INPUT DATA
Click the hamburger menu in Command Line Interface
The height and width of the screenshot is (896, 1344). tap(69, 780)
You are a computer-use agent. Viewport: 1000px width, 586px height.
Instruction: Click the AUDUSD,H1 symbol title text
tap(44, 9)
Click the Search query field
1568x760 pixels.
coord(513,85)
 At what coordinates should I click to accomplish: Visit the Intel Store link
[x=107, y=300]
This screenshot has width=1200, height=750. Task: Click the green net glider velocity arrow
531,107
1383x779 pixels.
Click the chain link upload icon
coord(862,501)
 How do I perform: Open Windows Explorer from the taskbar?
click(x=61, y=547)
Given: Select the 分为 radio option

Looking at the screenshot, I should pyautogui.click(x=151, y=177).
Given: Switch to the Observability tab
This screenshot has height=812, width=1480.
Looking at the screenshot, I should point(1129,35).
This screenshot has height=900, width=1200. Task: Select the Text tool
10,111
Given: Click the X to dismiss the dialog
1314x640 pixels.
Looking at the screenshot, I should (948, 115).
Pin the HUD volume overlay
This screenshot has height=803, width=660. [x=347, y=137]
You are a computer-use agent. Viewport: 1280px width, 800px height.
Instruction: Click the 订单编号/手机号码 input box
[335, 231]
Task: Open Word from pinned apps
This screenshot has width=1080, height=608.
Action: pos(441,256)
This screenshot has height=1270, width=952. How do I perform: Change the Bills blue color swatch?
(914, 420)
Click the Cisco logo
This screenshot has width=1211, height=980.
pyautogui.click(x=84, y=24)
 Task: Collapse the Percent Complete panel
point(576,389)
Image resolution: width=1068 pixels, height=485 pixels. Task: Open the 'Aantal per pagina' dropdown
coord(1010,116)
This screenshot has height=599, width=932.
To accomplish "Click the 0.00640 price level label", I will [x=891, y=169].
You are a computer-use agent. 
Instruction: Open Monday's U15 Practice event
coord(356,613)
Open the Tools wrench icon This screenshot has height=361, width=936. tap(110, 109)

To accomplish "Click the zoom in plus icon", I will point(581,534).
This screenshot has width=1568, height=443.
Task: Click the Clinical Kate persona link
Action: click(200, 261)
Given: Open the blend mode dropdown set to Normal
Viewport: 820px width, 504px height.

THE TASK
Return every line from the one holding "At what coordinates" through the end of the data, exactly as it appears, with both ends kept and nothing else.

FINISHED TASK
 At what coordinates should I click to accomplish: Visit the Intel Store link
[x=107, y=300]
This screenshot has width=1200, height=750. Task: Click the green net glider velocity arrow
531,107
1383x779 pixels.
Click the chain link upload icon
coord(862,501)
 How do I perform: Open Windows Explorer from the taskbar?
click(x=61, y=547)
Given: Select the 分为 radio option

Looking at the screenshot, I should pyautogui.click(x=151, y=177).
Given: Switch to the Observability tab
This screenshot has height=812, width=1480.
Looking at the screenshot, I should point(1129,35).
This screenshot has height=900, width=1200. Task: Select the Text tool
10,111
Given: Click the X to dismiss the dialog
1314x640 pixels.
Looking at the screenshot, I should (948, 115).
Pin the HUD volume overlay
This screenshot has height=803, width=660. [x=347, y=137]
You are a computer-use agent. Viewport: 1280px width, 800px height.
Instruction: Click the 订单编号/手机号码 input box
[335, 231]
Task: Open Word from pinned apps
This screenshot has width=1080, height=608.
Action: pos(441,256)
This screenshot has height=1270, width=952. How do I perform: Change the Bills blue color swatch?
(914, 420)
Click the Cisco logo
This screenshot has width=1211, height=980.
pyautogui.click(x=84, y=24)
 Task: Collapse the Percent Complete panel
point(576,389)
Image resolution: width=1068 pixels, height=485 pixels. Task: Open the 'Aantal per pagina' dropdown
coord(1010,116)
This screenshot has height=599, width=932.
To accomplish "Click the 0.00640 price level label", I will [x=891, y=169].
You are a computer-use agent. 
Instruction: Open Monday's U15 Practice event
coord(356,613)
Open the Tools wrench icon This screenshot has height=361, width=936. tap(110, 109)

To accomplish "Click the zoom in plus icon", I will point(581,534).
This screenshot has width=1568, height=443.
Task: Click the Clinical Kate persona link
Action: click(200, 261)
Given: Open the blend mode dropdown set to Normal
Viewport: 820px width, 504px height.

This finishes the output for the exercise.